• _YOUR ASSIGNMENT_
Each line below that contains the word "screenshot" must be copied.

• _DATA FOR THIS EXERCISE_
━━━━━━━━━━━━━━━━━━━━

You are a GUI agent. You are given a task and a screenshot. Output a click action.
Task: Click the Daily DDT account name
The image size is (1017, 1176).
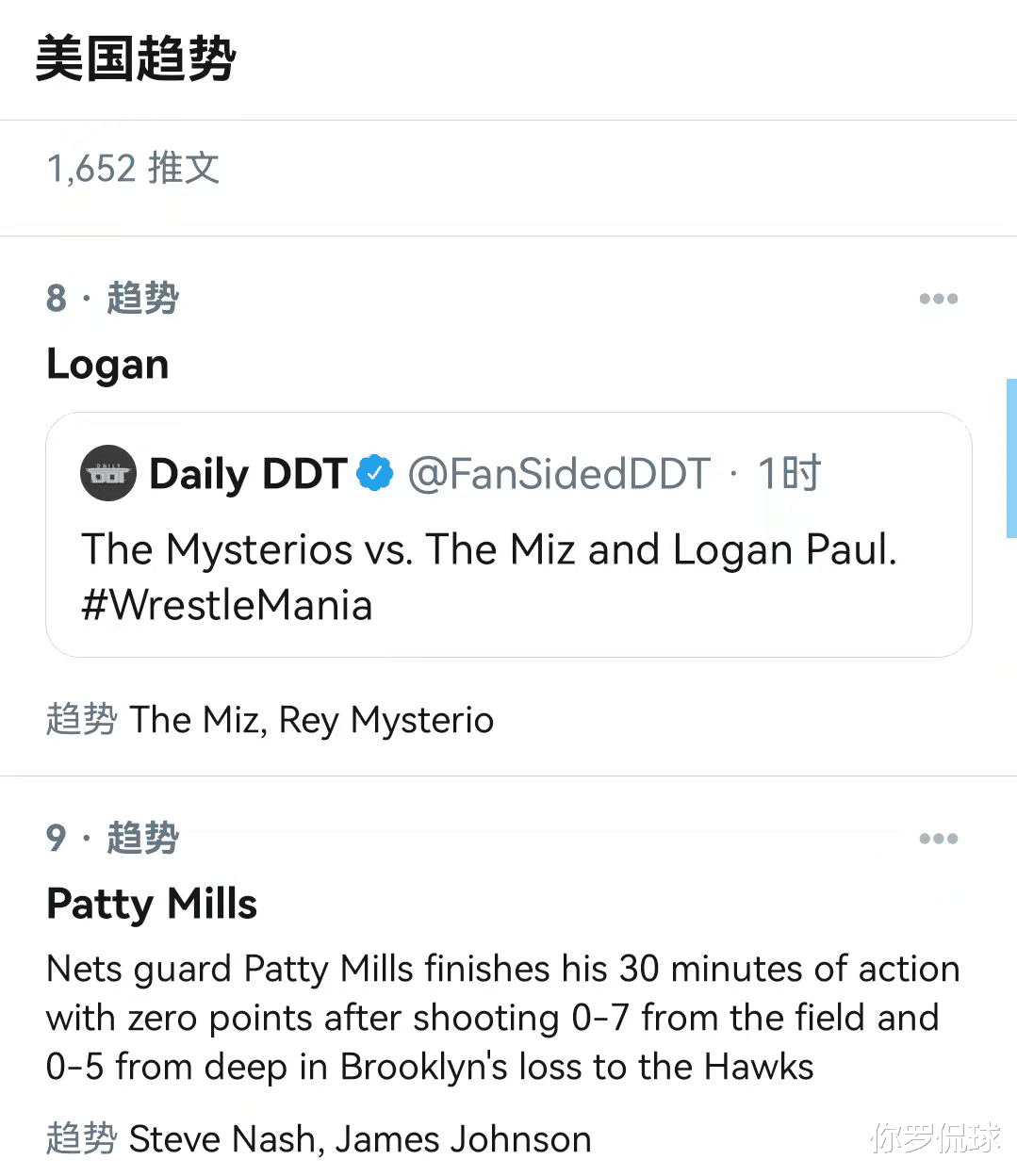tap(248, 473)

━━━━━━━━━━━━━━━━━━━━

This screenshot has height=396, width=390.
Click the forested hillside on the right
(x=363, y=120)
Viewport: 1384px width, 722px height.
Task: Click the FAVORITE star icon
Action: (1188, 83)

━━━━━━━━━━━━━━━━━━━━

• _ANSWER TO THE EXERCISE_
You are a GUI agent. You are given a task and a screenshot. Output a click action.
This screenshot has height=396, width=390.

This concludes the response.